Einige der späteren Taliesin Lieder sind so verworren, dass sich die Frage stellt, ob sie aus Bruchstücken zusammengesetzt sind. Wenn in einem Lied aus dem dreizehnten Jahrhundert plötzlich über die Gwyddyl Ffichti (gälischen Pikten) geschimpft wird, ist dies ein guter Hinweis auf ein hohes Alter der Passage. Denn die Pikten waren schon 850 von Kenneth MacAlpin erobert und in die schottischen Völker assimiliert worden. Dummerweise sagt uns dies nichts über das Alter des restlichen Gedichtes. Von den höheren Barden wurden auch prophetische Gesänge erwartet. Gerade wenn es um Wahrsagungen und geschichtliche Referenzen geht, scheint immer wieder an den Liedern herumgebastelt worden zu sein.

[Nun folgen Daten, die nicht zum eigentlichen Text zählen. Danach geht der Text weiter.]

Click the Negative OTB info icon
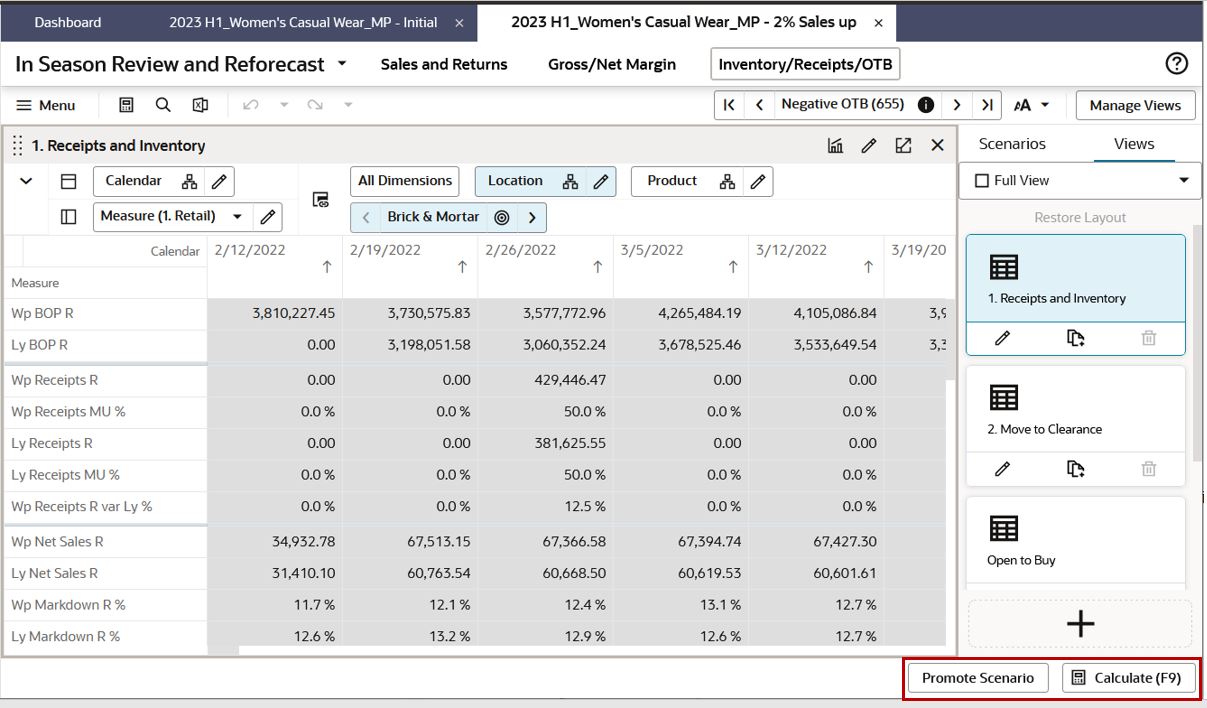The width and height of the screenshot is (1207, 708). [926, 105]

Wenn dies Dein erster Ausflug in die verwirrende Welt der bardischen Gesänge ist, mach Dich auf einiges gefasst. Es gibt viel zu staunen, lernen, lachen. Diese Lieder sind nicht einfach zu verstehen. Dafür bleiben sie auch lange interessant. Du kannst immer wieder etwas Neues darin entdecken.
Was Du jetzt vor Dir hast, ist weder geschönt noch exakt. Es ist einfach das Beste, was ich mit meinen begrenzten Mitteln und Kenntnissen machen konnte.
Für Dich sind die Lieder und Gedichte eine Herausforderung. Mehr noch, sie bieten Dir die Chance, viele Jahre lang über Rätsel zu staunen, die vermutlich nie mit Sicherheit gelöst werden. Ein gutes Rätsel kann Dich Dein Leben lang begleiten. Es bleibt immer alt und immer jung und macht immer wieder neuen Sinn. Genau den Sinn, den du jetzt für Dein Leben brauchst. Und wenn Du gerne Gedichte schreibst oder vielleicht eines Tages Taliesin vertonen willst, kannst Du sie ja immer noch umschreiben, verbessern und für Dich neu interpretieren. Das haben die Barden schon immer gemacht. Die dunkle Göttin der Inspiration begleitet Dich. Hier ist Deine Chance!